第86章 景色は色付いて
樹の里での最後は、キリに死を望む者がいて。
木ノ葉隠れの里では、蔑まれ、厭われて、敵意をみせられて。
親殺しだ、同胞殺しだと言われ続けて、平気な人間がどこにいるというのだ。
言われても仕方がない事をしているから、だから、その言葉たちを受け止めなくてはいけない。でも、それに対して何も感じなかったわけではない。
だって平気なフリを、するしかないだろう。
どれだけ願ったか。
何度、望んだか。
あの出来事の前に、戻して欲しいと。
もう一度、やり直させて欲しいと。
そうすれば、誰が手をかけたりするものか。一緒に生きていたかったに、決まっているだろう。

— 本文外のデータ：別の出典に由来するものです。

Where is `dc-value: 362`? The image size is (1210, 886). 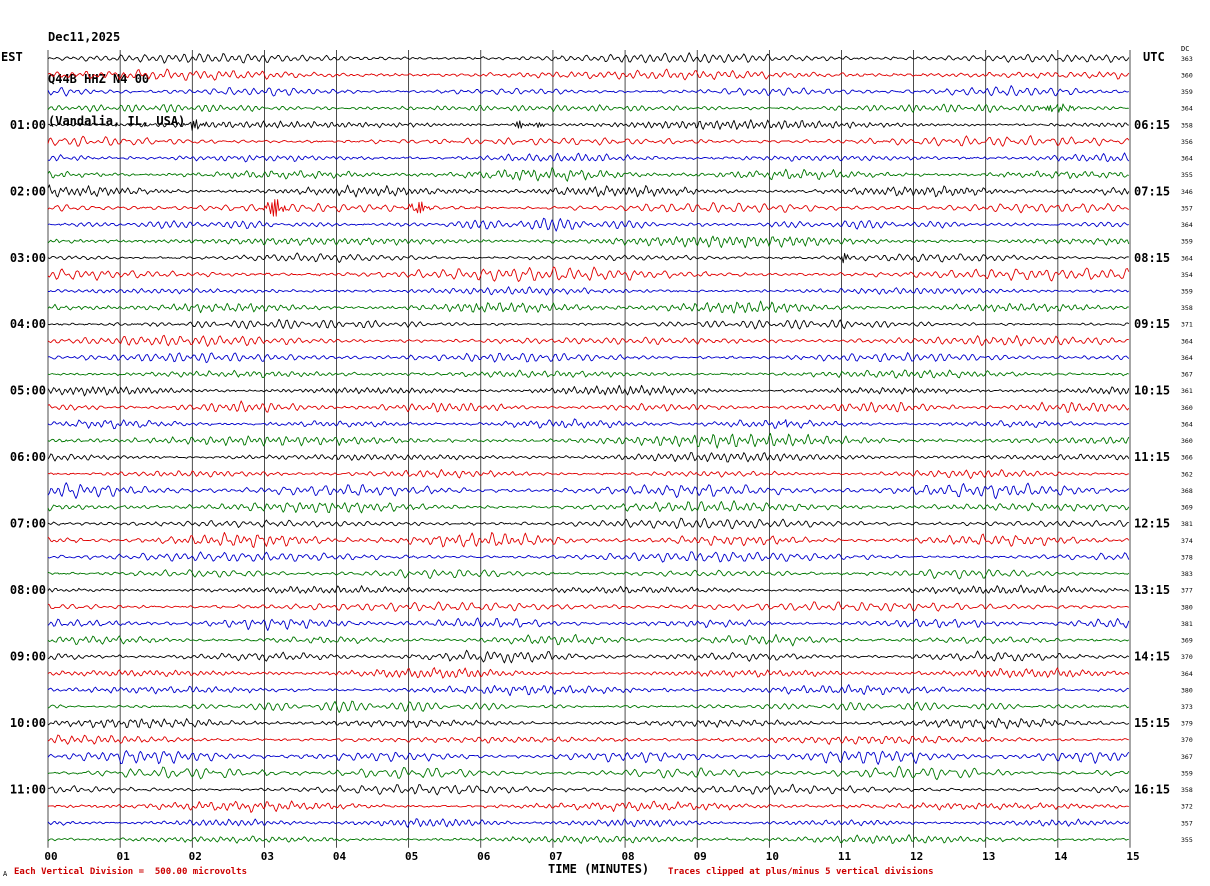
dc-value: 362 is located at coordinates (1187, 474).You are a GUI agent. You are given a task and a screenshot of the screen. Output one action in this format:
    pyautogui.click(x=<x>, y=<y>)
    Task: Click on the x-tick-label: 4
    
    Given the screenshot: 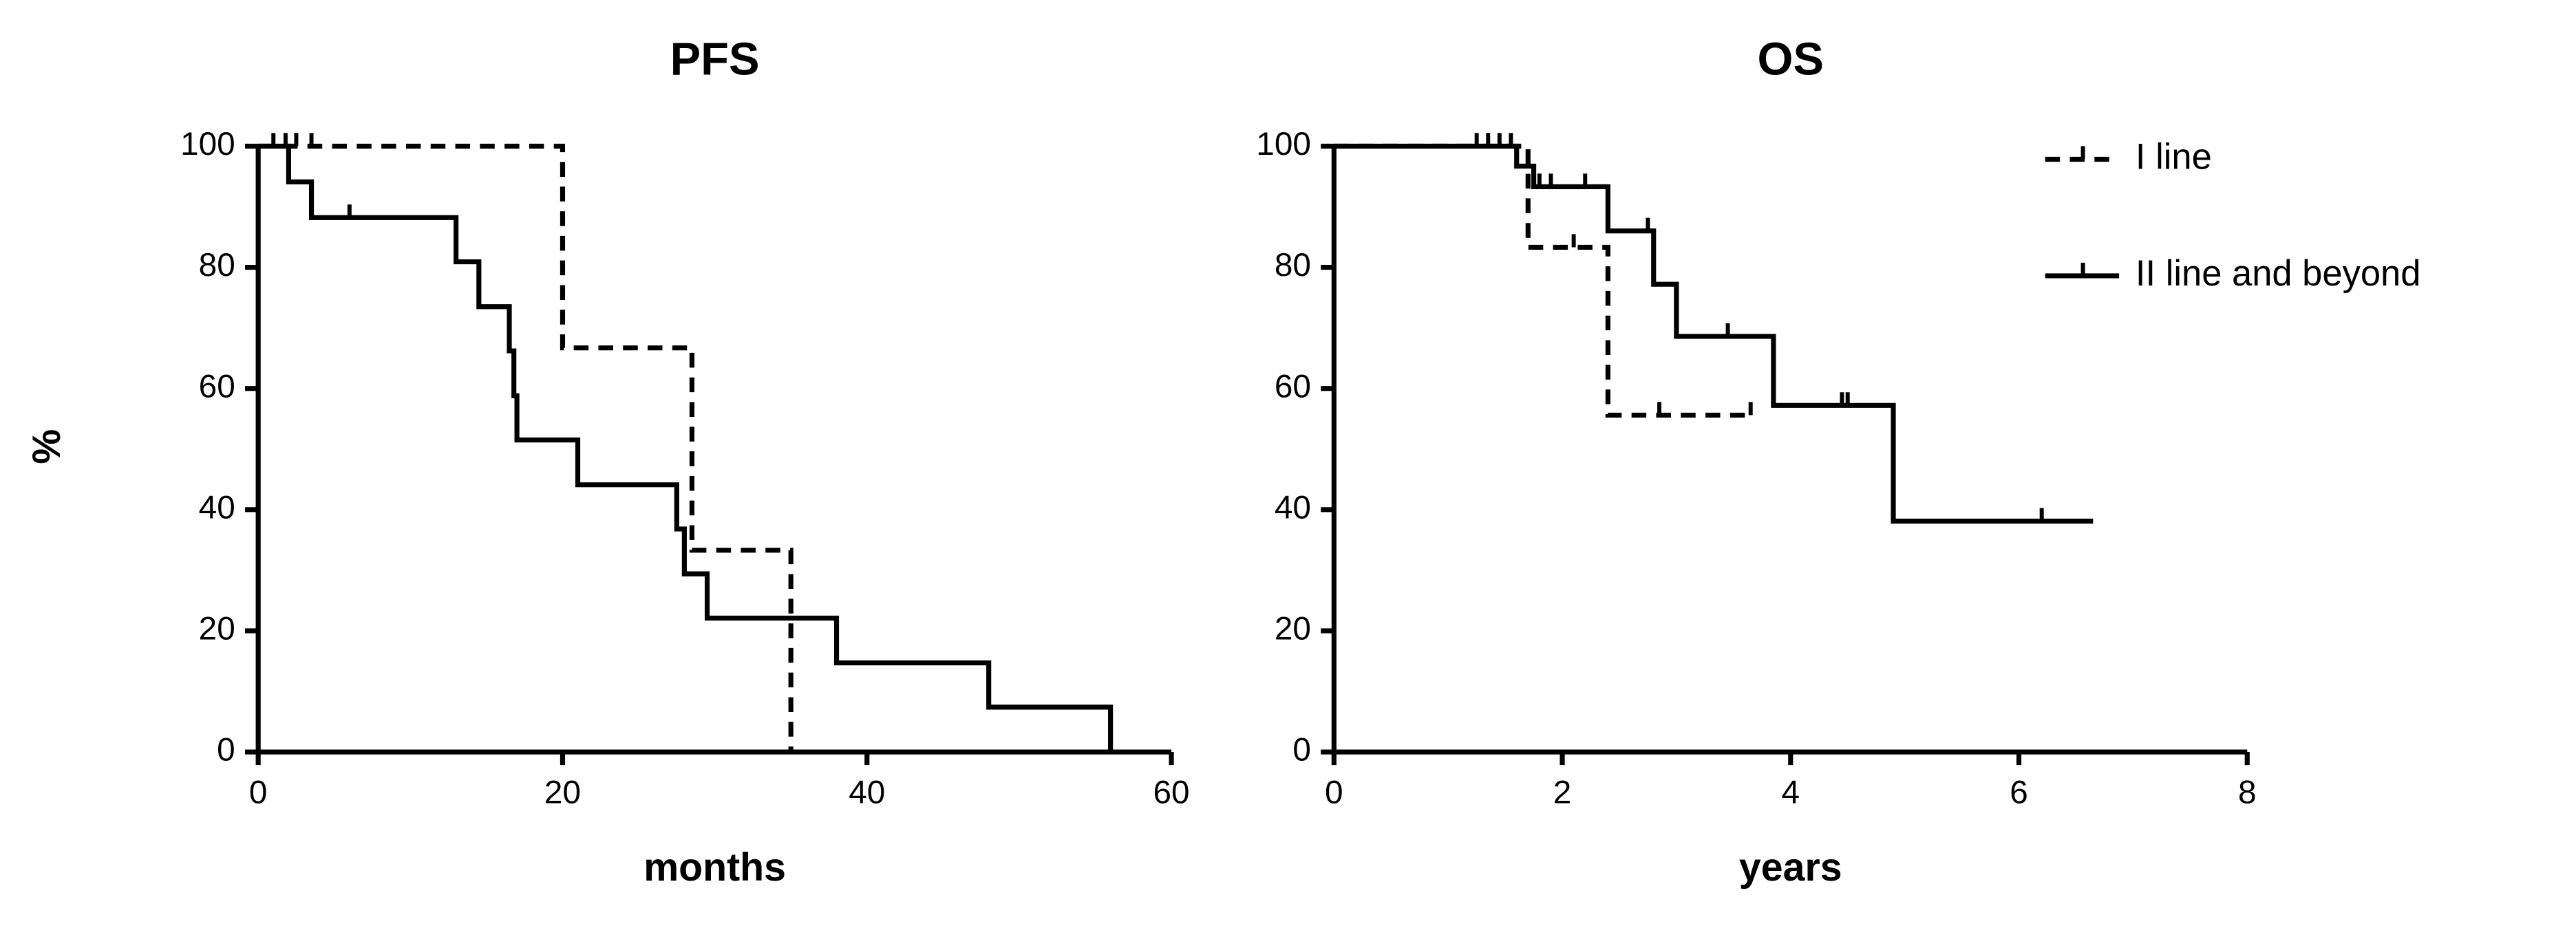 What is the action you would take?
    pyautogui.click(x=1791, y=793)
    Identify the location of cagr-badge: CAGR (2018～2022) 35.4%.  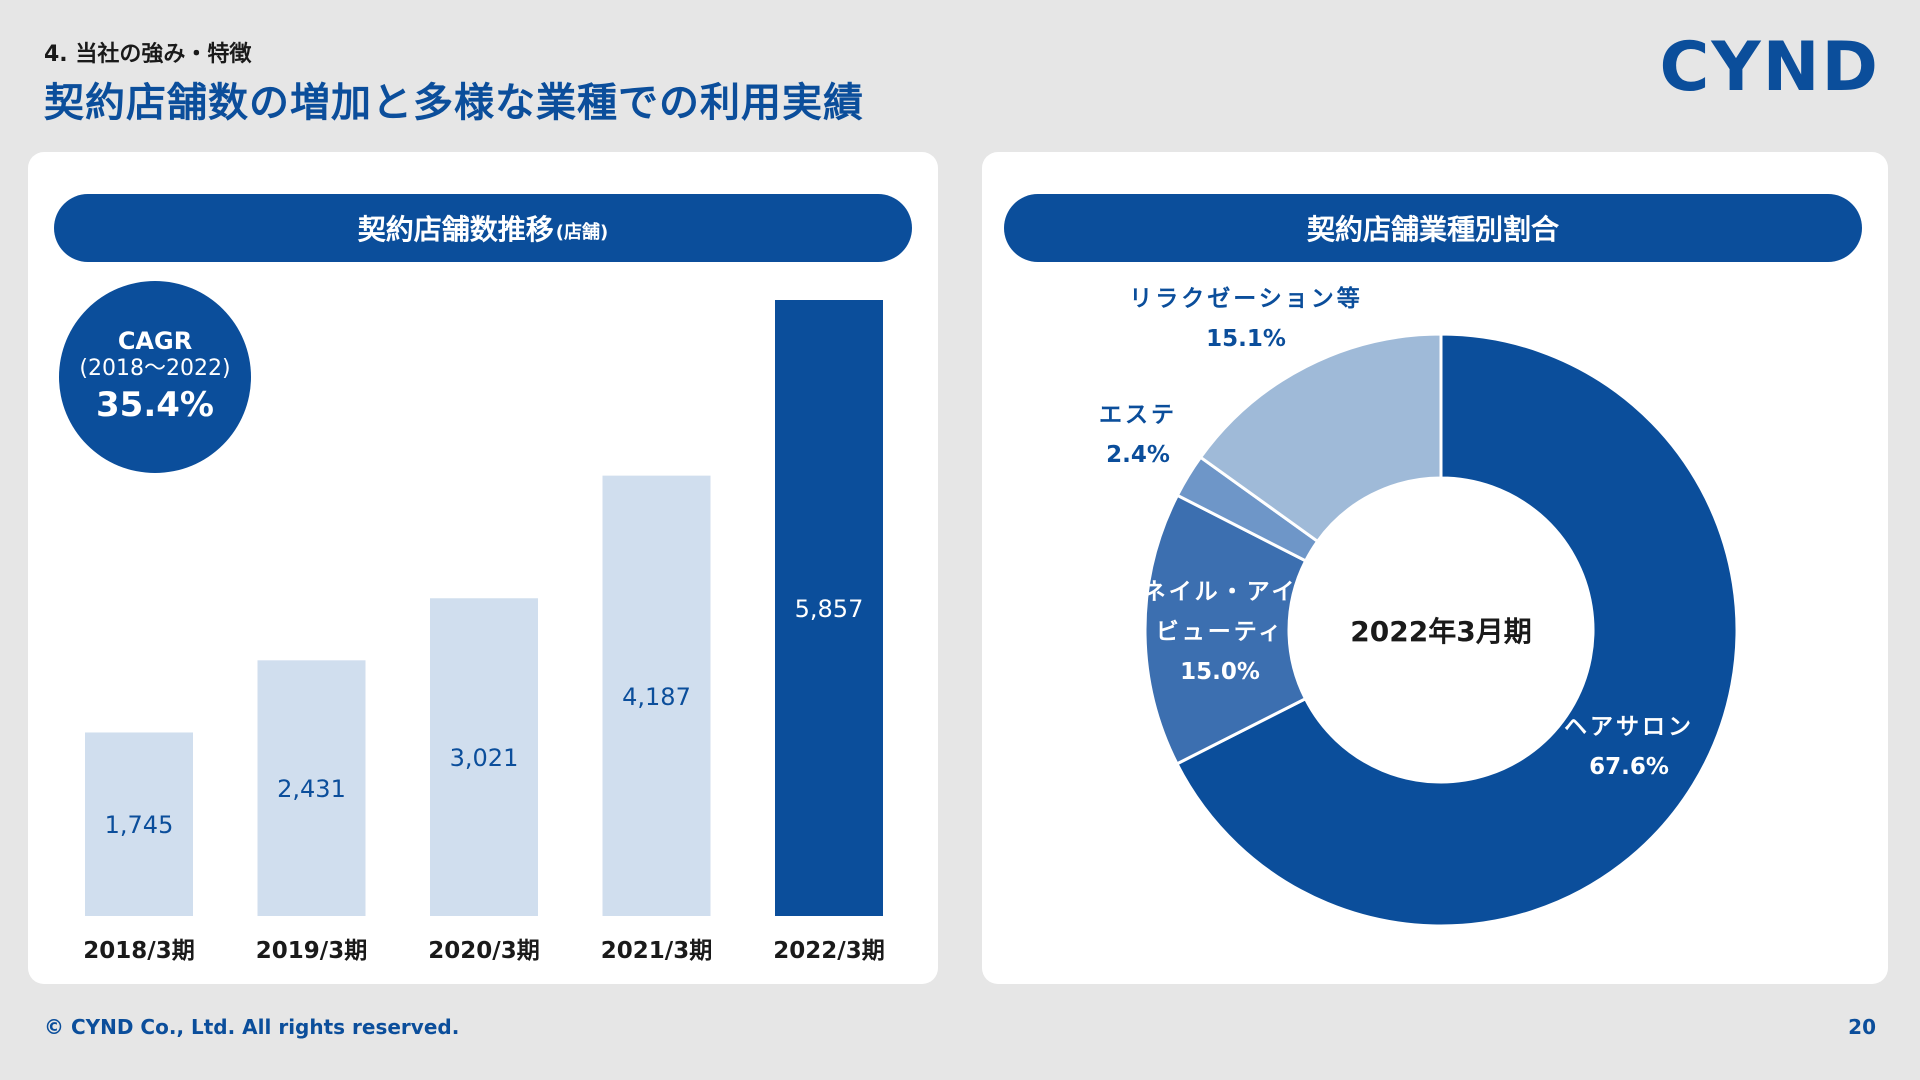
(155, 377).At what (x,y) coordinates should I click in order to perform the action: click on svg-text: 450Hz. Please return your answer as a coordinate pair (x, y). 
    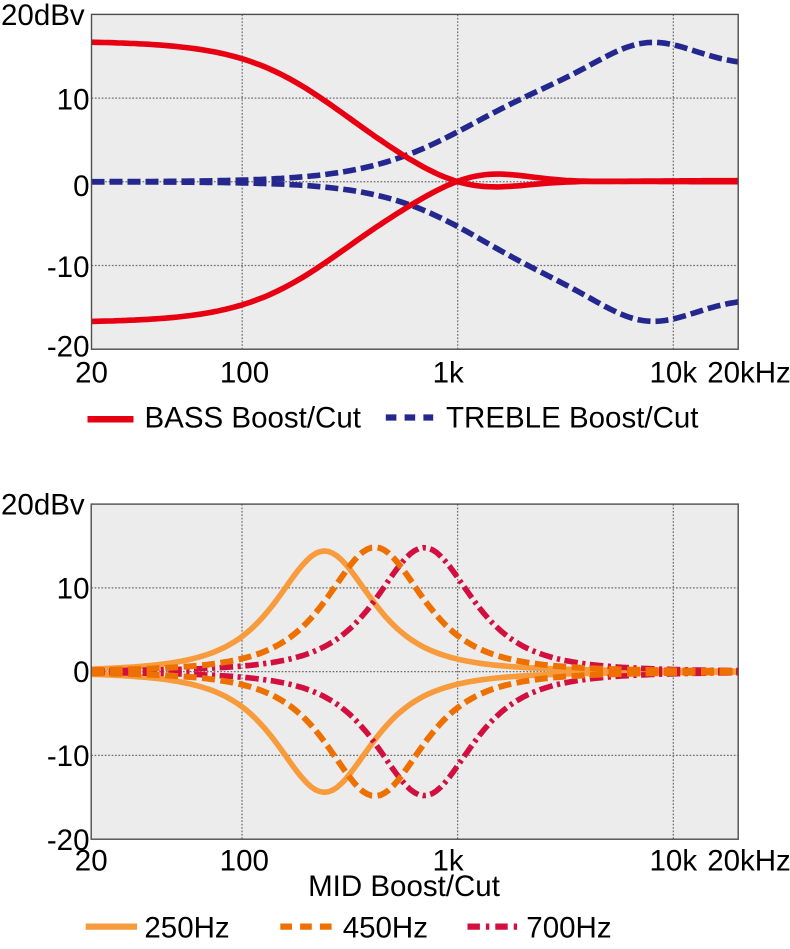
    Looking at the image, I should click on (386, 928).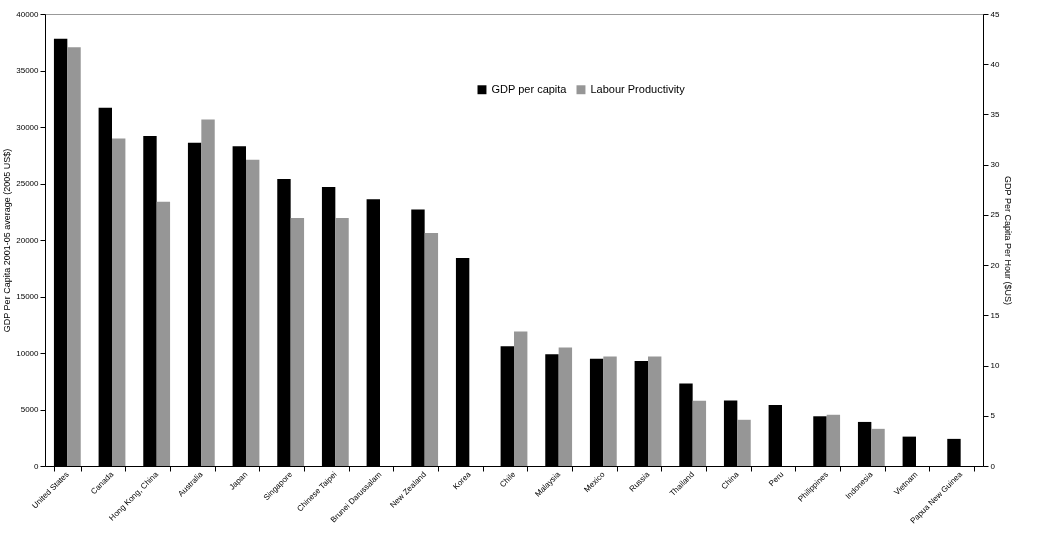 This screenshot has height=543, width=1052. Describe the element at coordinates (8, 240) in the screenshot. I see `y-axis-title: GDP Per Capita 2001-05 average (2005 US$)` at that location.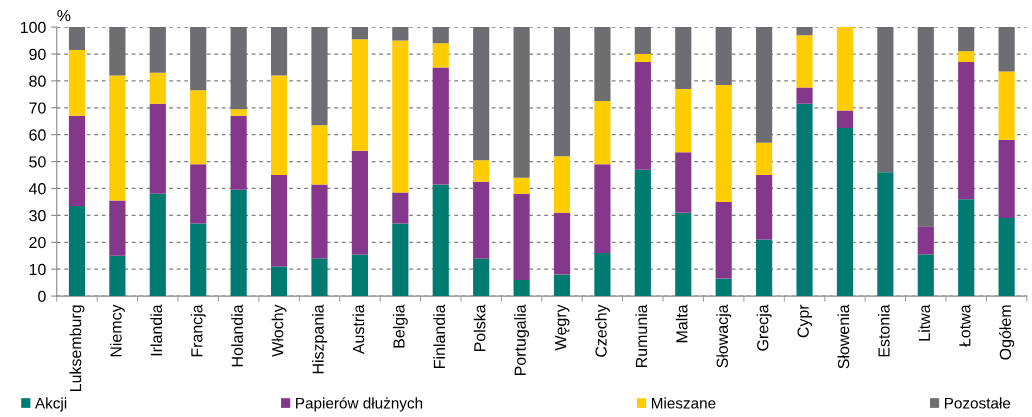 Image resolution: width=1032 pixels, height=417 pixels. Describe the element at coordinates (684, 403) in the screenshot. I see `legend-label: Mieszane` at that location.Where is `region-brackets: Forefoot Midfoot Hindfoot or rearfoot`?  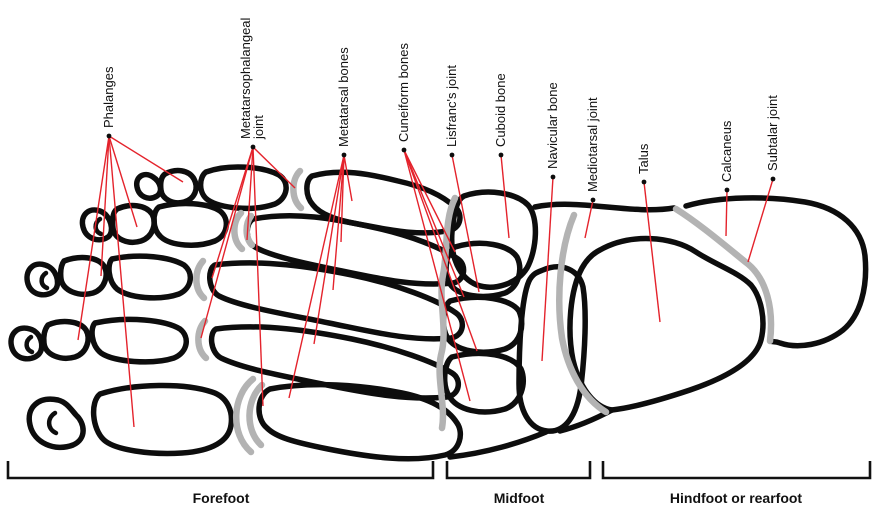 region-brackets: Forefoot Midfoot Hindfoot or rearfoot is located at coordinates (439, 484).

仲間の命も、友人の家族の命も、両親の命も、そのどれも奪わずにいたかった。
今も笑って、みんなと一緒にいたかった。
それでも、そんな想いを誰に言えるというのだろう。
親殺し、同胞殺し、そんな言葉を耳にする度、いつだってキリが刃物を突き立てたその光景が蘇る。
心に重く影を落として、誰にも言えない日々の中で。
誰かに必要とされてること、当たり前のように居場所を与えてくれることが、涙が出そうなぐらいのぬくもりを与えてくれた。
キリ「関わらずに生きようと本気でそう思ってたのに、矛盾ばかりだった」
その矛盾は、キリの内側をいつだって遠慮なく削っていくのだ。
望まれていないから、諦めなくてはいけない。捨てなくてはいけないと、理解していたつもりだった。
ただ、本当の意味でそれを受け入れるには、キリの心はまだ幼過ぎた。